Automating denoising step by dada2

uth · October 9, 2019, 4:23am

Hi,

I’m analysing multiple data sets belonging to different bio-projects (The goal is to do Taxanomic assignment) and therefore I need to automate my workflow. I’m stuck at the denoising step of DADA2 where the parameters for “trun length” are passed from the interactive quality plot that is generated at the demultiplexing step.

Is there a way to pass on the values for the parameters in the denoising step without manually interpreting the interactive quality plot?

Any advice is highly appreciated!

Thanks in advance!

jwdebelius · October 9, 2019, 7:40am

Hi @uth,

You can pick a default trim length and then just pass that parameter. I tend to go project-by-project and pick one i think makes sense, but you can just choose. When you pass the value into the command line, the computer doesn't know if you checked it manually, always use a standard, or this one came to you in a dream. (Although perhaps its better if not everyone has dreams.)

The reason to be cautious (and maybe a little bit conservative) with this is that if you pick a value you don't like in the end, you will need to re-process.

I tend to select a trim-length on a project-by-project basis, so, for instance, for a meta analysis, I'd select one trim length, and for a different, I might select another.

Best,
Justine

the_dummy · October 9, 2019, 11:32am

Well, I’m working on a project that I’m going to need to automatize denoising step some day, too. I have thought about it but I’m stuck at one point.
I’m working with paired end reads. Let’s say I want to truncate at the position where the quality goes below 20, but what if the reads doesn’t overlap? How can I get around this problem? I couldn’t figure this out, yet.
If someone has an opinion about this, please share. If I come up with a solution, I will definitely share with all of you.

ChrisKeefe · October 9, 2019, 7:36pm

@the_dummy, if your data is consistently exploring the same amplicons, you could probably script a solution that calculated a minimum trim-length for forward and reverse based on max target amplicon length, read length, and the need for 20+ characters of overlap. Additionally, I think DADA2 filter and trim has a parameter for truncating anything below a given quality score. Not sure how that works under the hood, but it might be worth looking into.

uth · October 10, 2019, 12:37am

Thank you @jwdebelius for your response. It will be much easier if we can pick the trunc lengths by executing a command that will choose the base with a low quality (e.g: quaity score below 20).

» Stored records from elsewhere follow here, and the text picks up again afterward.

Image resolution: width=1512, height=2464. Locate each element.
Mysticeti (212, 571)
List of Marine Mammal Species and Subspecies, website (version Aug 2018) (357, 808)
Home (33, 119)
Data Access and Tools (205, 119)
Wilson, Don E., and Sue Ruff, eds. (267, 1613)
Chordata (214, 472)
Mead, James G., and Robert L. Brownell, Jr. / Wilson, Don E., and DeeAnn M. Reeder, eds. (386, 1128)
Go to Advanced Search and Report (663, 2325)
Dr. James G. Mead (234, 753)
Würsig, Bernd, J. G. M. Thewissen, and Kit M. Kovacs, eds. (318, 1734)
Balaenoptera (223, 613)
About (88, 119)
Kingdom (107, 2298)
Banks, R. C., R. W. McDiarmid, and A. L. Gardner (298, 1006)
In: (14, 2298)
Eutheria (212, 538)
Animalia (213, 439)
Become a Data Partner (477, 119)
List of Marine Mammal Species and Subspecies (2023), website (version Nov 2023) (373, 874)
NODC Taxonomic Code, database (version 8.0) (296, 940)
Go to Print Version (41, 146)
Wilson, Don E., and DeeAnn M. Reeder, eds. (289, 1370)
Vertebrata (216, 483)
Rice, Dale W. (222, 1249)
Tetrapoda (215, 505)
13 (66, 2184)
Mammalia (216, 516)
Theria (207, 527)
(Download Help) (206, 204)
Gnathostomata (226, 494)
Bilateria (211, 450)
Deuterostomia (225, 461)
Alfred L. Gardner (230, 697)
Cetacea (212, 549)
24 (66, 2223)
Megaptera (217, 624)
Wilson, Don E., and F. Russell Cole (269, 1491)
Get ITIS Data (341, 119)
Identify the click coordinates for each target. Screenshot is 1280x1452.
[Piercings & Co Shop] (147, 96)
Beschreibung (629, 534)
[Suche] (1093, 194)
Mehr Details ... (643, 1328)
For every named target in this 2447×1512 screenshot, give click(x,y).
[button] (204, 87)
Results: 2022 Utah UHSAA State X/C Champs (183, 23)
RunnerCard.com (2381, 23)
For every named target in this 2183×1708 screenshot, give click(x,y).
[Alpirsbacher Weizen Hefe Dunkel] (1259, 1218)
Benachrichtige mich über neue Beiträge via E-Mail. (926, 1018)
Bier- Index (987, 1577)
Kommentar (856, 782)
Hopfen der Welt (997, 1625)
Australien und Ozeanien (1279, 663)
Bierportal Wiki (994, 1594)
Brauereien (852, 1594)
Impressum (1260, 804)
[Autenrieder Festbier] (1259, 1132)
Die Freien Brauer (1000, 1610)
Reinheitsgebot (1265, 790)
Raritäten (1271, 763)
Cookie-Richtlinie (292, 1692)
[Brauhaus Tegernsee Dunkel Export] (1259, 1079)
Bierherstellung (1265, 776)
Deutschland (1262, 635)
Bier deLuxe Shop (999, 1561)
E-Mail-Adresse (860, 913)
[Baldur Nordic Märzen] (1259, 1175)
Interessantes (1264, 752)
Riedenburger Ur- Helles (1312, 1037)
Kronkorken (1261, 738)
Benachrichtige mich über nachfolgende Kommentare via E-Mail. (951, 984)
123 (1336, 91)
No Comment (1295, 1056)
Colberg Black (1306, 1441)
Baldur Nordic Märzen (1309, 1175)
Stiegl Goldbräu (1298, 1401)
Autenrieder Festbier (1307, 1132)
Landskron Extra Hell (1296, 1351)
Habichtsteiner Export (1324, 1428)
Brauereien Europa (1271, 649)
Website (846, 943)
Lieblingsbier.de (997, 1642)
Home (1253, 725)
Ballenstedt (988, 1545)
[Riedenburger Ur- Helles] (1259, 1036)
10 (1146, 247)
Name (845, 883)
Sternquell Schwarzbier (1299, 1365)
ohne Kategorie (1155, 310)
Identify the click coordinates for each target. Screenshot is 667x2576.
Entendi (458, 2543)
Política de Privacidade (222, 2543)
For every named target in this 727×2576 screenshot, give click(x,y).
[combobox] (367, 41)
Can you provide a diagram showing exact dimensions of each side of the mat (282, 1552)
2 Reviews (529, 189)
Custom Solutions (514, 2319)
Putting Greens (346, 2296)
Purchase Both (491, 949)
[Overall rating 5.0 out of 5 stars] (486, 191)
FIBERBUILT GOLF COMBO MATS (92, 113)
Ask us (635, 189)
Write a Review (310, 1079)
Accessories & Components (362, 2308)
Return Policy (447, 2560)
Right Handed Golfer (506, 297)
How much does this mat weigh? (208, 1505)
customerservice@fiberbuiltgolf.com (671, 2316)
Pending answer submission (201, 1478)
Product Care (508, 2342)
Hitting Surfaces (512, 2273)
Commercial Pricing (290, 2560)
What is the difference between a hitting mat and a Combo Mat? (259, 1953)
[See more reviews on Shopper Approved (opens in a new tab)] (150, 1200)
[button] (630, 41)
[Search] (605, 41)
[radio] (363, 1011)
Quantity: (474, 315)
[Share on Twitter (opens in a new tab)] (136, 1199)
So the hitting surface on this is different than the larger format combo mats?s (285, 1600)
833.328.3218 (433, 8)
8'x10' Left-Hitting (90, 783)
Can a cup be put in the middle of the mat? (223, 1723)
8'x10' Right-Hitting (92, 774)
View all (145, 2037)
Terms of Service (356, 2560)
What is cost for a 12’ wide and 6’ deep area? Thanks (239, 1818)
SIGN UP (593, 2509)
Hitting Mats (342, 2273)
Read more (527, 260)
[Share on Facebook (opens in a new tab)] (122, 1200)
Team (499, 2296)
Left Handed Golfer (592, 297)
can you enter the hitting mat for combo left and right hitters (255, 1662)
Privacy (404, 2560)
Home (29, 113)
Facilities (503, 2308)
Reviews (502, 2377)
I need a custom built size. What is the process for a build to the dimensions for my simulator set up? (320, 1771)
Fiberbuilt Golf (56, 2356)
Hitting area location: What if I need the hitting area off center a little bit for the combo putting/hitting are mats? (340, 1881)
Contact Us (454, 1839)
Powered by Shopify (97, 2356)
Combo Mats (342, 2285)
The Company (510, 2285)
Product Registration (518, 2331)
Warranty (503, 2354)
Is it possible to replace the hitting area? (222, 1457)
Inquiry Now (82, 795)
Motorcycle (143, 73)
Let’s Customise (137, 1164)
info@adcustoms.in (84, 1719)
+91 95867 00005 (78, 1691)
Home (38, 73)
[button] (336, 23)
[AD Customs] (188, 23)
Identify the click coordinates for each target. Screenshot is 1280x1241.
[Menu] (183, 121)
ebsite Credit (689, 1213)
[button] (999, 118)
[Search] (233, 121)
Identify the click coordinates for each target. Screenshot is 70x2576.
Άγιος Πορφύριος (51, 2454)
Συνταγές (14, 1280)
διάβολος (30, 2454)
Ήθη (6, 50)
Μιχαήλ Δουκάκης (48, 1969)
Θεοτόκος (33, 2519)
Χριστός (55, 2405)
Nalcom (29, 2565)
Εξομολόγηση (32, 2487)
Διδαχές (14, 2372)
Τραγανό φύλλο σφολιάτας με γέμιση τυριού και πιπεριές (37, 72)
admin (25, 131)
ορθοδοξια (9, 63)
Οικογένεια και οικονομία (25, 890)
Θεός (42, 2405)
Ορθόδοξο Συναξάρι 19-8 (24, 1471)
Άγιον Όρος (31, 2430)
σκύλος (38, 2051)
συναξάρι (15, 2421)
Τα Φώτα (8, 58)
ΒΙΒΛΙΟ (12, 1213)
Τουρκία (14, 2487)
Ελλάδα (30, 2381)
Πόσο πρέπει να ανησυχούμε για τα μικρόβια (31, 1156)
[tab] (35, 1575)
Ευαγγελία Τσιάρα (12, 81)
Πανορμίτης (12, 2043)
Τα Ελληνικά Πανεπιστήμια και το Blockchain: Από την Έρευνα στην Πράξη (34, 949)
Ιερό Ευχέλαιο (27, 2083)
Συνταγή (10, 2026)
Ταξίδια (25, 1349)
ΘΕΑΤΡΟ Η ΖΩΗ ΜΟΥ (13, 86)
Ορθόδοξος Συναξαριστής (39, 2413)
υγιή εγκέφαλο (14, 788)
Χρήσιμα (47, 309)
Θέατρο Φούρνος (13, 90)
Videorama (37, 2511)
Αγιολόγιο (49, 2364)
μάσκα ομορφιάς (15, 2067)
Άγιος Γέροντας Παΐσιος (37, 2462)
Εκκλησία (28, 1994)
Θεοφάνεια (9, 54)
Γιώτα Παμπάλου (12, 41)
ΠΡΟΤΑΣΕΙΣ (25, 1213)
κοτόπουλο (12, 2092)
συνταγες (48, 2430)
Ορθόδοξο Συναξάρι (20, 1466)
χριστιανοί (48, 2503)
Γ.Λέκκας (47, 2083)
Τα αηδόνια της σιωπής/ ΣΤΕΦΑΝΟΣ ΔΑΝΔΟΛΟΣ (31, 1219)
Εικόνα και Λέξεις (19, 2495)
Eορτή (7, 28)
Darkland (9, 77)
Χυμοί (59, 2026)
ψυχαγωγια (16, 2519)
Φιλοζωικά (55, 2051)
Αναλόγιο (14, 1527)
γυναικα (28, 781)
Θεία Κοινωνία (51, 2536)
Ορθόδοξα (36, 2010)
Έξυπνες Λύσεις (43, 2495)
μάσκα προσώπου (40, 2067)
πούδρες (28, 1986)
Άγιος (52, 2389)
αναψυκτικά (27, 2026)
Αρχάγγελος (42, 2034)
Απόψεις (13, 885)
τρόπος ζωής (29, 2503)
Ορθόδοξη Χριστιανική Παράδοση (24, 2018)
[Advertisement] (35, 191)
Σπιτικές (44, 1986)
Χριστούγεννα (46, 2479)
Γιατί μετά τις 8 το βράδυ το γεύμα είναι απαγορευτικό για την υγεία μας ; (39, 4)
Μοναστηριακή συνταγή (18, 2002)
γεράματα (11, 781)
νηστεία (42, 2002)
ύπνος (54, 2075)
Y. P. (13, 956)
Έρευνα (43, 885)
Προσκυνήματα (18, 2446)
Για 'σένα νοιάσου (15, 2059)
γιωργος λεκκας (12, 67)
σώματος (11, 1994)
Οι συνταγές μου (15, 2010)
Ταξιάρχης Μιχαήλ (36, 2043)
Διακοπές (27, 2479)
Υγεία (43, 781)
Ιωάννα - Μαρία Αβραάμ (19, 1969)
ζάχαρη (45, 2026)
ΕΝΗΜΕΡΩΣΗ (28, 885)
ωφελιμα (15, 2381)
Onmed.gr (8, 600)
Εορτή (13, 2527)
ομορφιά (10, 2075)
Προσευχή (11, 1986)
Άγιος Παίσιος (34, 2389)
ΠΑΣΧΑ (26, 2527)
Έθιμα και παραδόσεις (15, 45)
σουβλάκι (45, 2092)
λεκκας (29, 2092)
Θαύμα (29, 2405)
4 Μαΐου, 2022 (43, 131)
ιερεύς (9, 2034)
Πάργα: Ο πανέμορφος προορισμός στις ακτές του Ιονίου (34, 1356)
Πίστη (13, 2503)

Anyways, I can try deciding a default trunc length and see if it works!

Thanks again for your comment!

Nicholas_Bokulich · October 10, 2019, 12:43am

two options:

dada2 can do something like this onboard with the --p-trunc-q option
see the q2-quality-filter plugin, which can perform trimming based on q score, then pass to deblur or dada2

uth · October 10, 2019, 10:49pm

Thank you for the reply @Nicholas_Bokulich. I’m trying to automate the parameter picking step (for bulk data analysis) to pass on to the denoising step, without visualising the interactive quality plot.

Any advice on that!

Many thanks!

Nicholas_Bokulich · October 11, 2019, 1:34am

so use either of the commands I listed above. This will allow you to trim your reads based on a quality threshold, instead of manually. You will probably lose some sequences that could be saved by manual selection of a truncation length, but you will make it up in the time you save, and create a rule that can be applied across runs.